Шанхай — клоака мира с неисчислимым множеством «баров», распивочных мест, где пропивают, покупают и продают опий, душу и женское тело. Шанхай — город с отборными смуглыми индусами в чалмах — в роли верных и «преданных» охранителей полицейского порядка, и важными гордыми англичанами в роли высших «блюстителей» порядка. Шанхай — город спекулянтов, сыщиков, снобов и проходимцев, город жадной эксплуатации, город чахоточного труда рабочих и бешеных доходов «завоевателей».[500]
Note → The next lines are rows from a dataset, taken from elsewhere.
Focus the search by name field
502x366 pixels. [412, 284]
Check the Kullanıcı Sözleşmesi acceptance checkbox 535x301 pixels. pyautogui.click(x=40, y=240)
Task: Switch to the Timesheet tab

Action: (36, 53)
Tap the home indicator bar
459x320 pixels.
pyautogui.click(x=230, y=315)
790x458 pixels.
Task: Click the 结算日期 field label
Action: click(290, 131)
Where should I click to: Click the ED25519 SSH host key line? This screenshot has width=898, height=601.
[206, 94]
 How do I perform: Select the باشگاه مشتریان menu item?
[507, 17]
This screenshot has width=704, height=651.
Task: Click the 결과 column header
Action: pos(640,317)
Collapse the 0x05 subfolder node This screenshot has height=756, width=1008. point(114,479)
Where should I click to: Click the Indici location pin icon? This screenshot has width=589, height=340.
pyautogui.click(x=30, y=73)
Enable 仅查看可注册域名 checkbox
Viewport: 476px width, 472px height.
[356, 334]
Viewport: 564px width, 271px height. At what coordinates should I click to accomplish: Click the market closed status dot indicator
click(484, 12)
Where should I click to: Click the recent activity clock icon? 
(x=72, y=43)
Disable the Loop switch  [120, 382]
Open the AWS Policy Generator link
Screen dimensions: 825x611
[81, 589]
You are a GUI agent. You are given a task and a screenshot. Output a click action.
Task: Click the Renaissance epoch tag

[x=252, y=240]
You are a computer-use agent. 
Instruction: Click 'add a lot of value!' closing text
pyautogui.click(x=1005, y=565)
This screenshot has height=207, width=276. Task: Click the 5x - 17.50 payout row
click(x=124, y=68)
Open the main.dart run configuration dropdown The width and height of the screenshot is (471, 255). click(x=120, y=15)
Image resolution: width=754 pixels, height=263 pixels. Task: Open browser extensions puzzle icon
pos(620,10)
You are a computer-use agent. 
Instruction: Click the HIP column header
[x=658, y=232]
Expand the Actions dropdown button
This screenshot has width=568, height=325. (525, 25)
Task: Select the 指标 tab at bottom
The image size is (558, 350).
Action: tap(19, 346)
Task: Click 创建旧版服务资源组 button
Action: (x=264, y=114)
Действительно, Шанхай обладал всеми особенностями, присущими английскому представлению об идеальном колониальном городе. В нем царствовала кастовая система и правил западный принцип «разделяй и властвуй». Город состсоял из просторной и благоустроенной территории Международного сеттльмента и Французской концессии и тесного, скученного до предела китайского города. Вдоль улиц и авеню иностарнной части Шанхая, утопавших в зелени высоких деревьев, простирались тщательно подстриженные газоны, яркие цветники, сады. За ними поднимались полудворцы и виллы шанхайской знати. На улицах Международного сеттльмента рослые индусы в красных чалмах, с заплетенными бородами руководили транспортным движением и следили за порядком. Полицейскую службу на улицах Французского города несли анамиты из Индокитая (позднее полицейские силы пополнили русские). Полиция сеттльмента состояла не только из индусов, но в нее входили и китайцы, и англичане. Позже были включены и русские эмигранты. Однако даже по экипировке полицейского можно было определить отношение англичан в той или иной нации. Полисмены-китайцы были вооружены самым старым оружием; полисмены-индуся лучше оплачиваись и были вооружены более современным оружием. На недосягаемой высоте для них стояли английские полицейские. В трамваях сеттльмента кондукторами и вагоновожатыми служили китайцы, а инспекторами и контролерами билетов были корейцы. Взаимная вражда между ними не допускала никаких сговоров и комбинаций. Так было и во всех других частных и муниципальных предприятиях города.